Retype every record exactly as it appears.
★ ★ ★ ★
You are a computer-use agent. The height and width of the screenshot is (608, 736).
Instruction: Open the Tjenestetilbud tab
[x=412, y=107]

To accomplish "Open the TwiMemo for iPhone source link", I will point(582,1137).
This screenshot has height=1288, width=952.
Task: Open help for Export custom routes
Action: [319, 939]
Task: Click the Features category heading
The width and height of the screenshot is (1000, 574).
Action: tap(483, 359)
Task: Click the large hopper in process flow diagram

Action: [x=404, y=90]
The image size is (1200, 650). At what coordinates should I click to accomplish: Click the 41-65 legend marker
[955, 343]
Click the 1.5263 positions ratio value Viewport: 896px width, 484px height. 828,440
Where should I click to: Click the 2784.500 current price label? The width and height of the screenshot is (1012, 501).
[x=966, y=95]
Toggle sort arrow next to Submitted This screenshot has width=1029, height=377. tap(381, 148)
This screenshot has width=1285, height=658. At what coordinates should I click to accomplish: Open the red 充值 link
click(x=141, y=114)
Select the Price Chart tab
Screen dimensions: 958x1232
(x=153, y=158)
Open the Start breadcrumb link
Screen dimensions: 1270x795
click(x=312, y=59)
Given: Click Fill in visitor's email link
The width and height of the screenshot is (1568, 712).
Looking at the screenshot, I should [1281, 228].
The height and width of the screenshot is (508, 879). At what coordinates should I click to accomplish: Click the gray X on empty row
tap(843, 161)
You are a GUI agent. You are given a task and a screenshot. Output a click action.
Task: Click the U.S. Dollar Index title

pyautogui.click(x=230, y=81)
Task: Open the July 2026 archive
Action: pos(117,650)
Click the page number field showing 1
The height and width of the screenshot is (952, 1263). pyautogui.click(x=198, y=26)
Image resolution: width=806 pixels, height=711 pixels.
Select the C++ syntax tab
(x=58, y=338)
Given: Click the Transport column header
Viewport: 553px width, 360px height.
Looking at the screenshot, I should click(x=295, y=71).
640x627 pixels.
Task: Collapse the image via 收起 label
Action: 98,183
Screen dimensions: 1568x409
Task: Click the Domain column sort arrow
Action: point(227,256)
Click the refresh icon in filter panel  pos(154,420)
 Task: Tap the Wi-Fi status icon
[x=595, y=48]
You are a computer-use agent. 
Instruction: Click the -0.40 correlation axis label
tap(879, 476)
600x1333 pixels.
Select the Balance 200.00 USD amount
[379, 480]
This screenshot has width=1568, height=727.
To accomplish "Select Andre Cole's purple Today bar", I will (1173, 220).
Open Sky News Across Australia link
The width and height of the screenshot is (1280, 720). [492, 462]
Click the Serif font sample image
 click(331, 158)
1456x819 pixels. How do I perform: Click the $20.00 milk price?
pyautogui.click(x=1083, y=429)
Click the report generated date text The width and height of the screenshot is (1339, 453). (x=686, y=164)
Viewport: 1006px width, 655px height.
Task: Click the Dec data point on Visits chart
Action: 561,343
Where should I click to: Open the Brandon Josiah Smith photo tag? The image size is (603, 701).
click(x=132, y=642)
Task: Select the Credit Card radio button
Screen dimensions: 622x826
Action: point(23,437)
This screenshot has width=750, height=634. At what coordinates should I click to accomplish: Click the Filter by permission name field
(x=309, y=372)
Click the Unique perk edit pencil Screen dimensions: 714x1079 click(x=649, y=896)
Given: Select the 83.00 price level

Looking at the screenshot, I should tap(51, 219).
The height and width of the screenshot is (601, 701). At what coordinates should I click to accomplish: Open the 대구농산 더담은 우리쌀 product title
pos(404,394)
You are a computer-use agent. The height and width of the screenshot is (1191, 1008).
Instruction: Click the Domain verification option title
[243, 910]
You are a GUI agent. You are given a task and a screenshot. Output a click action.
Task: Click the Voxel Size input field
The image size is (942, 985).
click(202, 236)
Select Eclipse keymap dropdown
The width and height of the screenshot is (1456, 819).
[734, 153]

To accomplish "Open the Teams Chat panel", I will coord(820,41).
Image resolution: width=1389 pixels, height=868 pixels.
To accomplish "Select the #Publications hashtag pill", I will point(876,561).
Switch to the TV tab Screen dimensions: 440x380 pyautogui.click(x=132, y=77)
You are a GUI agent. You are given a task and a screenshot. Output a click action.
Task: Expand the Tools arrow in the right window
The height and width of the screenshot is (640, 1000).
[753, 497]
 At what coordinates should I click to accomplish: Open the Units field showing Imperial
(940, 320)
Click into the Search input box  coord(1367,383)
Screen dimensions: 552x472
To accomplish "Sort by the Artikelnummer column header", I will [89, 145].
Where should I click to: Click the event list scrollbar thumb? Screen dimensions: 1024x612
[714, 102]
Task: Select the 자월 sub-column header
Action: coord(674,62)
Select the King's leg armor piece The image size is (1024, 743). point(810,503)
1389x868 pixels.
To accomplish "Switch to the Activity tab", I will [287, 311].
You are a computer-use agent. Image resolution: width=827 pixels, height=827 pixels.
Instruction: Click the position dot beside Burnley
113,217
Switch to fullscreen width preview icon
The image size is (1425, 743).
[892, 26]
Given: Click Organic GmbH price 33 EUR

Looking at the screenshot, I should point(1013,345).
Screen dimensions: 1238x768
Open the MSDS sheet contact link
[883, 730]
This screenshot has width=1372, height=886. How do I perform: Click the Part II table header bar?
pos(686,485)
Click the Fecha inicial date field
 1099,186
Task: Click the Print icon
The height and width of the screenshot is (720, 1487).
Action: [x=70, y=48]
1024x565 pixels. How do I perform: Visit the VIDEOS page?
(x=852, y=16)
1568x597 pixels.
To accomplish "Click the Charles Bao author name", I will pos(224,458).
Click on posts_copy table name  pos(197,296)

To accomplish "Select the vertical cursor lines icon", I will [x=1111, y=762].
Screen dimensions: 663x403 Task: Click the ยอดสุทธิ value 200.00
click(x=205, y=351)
★ ★ ★ ★
- _Response_:
You are a computer-use agent. The height and width of the screenshot is (608, 736).
Instruction: Open the Tjenestetilbud tab
[x=412, y=107]

To accomplish "Open the TwiMemo for iPhone source link", I will point(582,1137).
This screenshot has height=1288, width=952.
Task: Open help for Export custom routes
Action: [319, 939]
Task: Click the Features category heading
The width and height of the screenshot is (1000, 574).
Action: tap(483, 359)
Task: Click the large hopper in process flow diagram

Action: [x=404, y=90]
The image size is (1200, 650). At what coordinates should I click to accomplish: Click the 41-65 legend marker
[955, 343]
Click the 1.5263 positions ratio value Viewport: 896px width, 484px height. 828,440
Where should I click to: Click the 2784.500 current price label? The width and height of the screenshot is (1012, 501).
[x=966, y=95]
Toggle sort arrow next to Submitted This screenshot has width=1029, height=377. tap(381, 148)
This screenshot has width=1285, height=658. At what coordinates should I click to accomplish: Open the red 充值 link
click(x=141, y=114)
Select the Price Chart tab
Screen dimensions: 958x1232
(x=153, y=158)
Open the Start breadcrumb link
Screen dimensions: 1270x795
click(x=312, y=59)
Given: Click Fill in visitor's email link
The width and height of the screenshot is (1568, 712).
Looking at the screenshot, I should [1281, 228].
The height and width of the screenshot is (508, 879). At what coordinates should I click to accomplish: Click the gray X on empty row
tap(843, 161)
You are a GUI agent. You are given a task and a screenshot. Output a click action.
Task: Click the U.S. Dollar Index title

pyautogui.click(x=230, y=81)
Task: Open the July 2026 archive
Action: pos(117,650)
Click the page number field showing 1
The height and width of the screenshot is (952, 1263). pyautogui.click(x=198, y=26)
Image resolution: width=806 pixels, height=711 pixels.
Select the C++ syntax tab
(x=58, y=338)
Given: Click the Transport column header
Viewport: 553px width, 360px height.
Looking at the screenshot, I should click(x=295, y=71).
640x627 pixels.
Task: Collapse the image via 收起 label
Action: 98,183
Screen dimensions: 1568x409
Task: Click the Domain column sort arrow
Action: point(227,256)
Click the refresh icon in filter panel  pos(154,420)
 Task: Tap the Wi-Fi status icon
[x=595, y=48]
You are a computer-use agent. 
Instruction: Click the -0.40 correlation axis label
tap(879, 476)
600x1333 pixels.
Select the Balance 200.00 USD amount
[379, 480]
This screenshot has width=1568, height=727.
To accomplish "Select Andre Cole's purple Today bar", I will (1173, 220).
Open Sky News Across Australia link
The width and height of the screenshot is (1280, 720). [492, 462]
Click the Serif font sample image
 click(331, 158)
1456x819 pixels. How do I perform: Click the $20.00 milk price?
pyautogui.click(x=1083, y=429)
Click the report generated date text The width and height of the screenshot is (1339, 453). (x=686, y=164)
Viewport: 1006px width, 655px height.
Task: Click the Dec data point on Visits chart
Action: 561,343
Where should I click to: Open the Brandon Josiah Smith photo tag? The image size is (603, 701).
click(x=132, y=642)
Task: Select the Credit Card radio button
Screen dimensions: 622x826
Action: point(23,437)
This screenshot has width=750, height=634. At what coordinates should I click to accomplish: Click the Filter by permission name field
(x=309, y=372)
Click the Unique perk edit pencil Screen dimensions: 714x1079 click(x=649, y=896)
Given: Select the 83.00 price level

Looking at the screenshot, I should tap(51, 219).
The height and width of the screenshot is (601, 701). At what coordinates should I click to accomplish: Open the 대구농산 더담은 우리쌀 product title
pos(404,394)
You are a computer-use agent. The height and width of the screenshot is (1191, 1008).
Instruction: Click the Domain verification option title
[243, 910]
You are a GUI agent. You are given a task and a screenshot. Output a click action.
Task: Click the Voxel Size input field
The image size is (942, 985).
click(202, 236)
Select Eclipse keymap dropdown
The width and height of the screenshot is (1456, 819).
[734, 153]

To accomplish "Open the Teams Chat panel", I will coord(820,41).
Image resolution: width=1389 pixels, height=868 pixels.
To accomplish "Select the #Publications hashtag pill", I will point(876,561).
Switch to the TV tab Screen dimensions: 440x380 pyautogui.click(x=132, y=77)
You are a GUI agent. You are given a task and a screenshot. Output a click action.
Task: Expand the Tools arrow in the right window
The height and width of the screenshot is (640, 1000).
[753, 497]
 At what coordinates should I click to accomplish: Open the Units field showing Imperial
(940, 320)
Click into the Search input box  coord(1367,383)
Screen dimensions: 552x472
To accomplish "Sort by the Artikelnummer column header", I will [89, 145].
Where should I click to: Click the event list scrollbar thumb? Screen dimensions: 1024x612
[714, 102]
Task: Select the 자월 sub-column header
Action: coord(674,62)
Select the King's leg armor piece The image size is (1024, 743). point(810,503)
1389x868 pixels.
To accomplish "Switch to the Activity tab", I will [287, 311].
You are a computer-use agent. Image resolution: width=827 pixels, height=827 pixels.
Instruction: Click the position dot beside Burnley
113,217
Switch to fullscreen width preview icon
The image size is (1425, 743).
[892, 26]
Given: Click Organic GmbH price 33 EUR

Looking at the screenshot, I should point(1013,345).
Screen dimensions: 1238x768
Open the MSDS sheet contact link
[883, 730]
This screenshot has width=1372, height=886. How do I perform: Click the Part II table header bar?
pos(686,485)
Click the Fecha inicial date field
 1099,186
Task: Click the Print icon
The height and width of the screenshot is (720, 1487).
Action: [x=70, y=48]
1024x565 pixels. How do I perform: Visit the VIDEOS page?
(x=852, y=16)
1568x597 pixels.
To accomplish "Click the Charles Bao author name", I will pos(224,458).
Click on posts_copy table name  pos(197,296)

To accomplish "Select the vertical cursor lines icon", I will [x=1111, y=762].
Screen dimensions: 663x403 Task: Click the ยอดสุทธิ value 200.00
click(x=205, y=351)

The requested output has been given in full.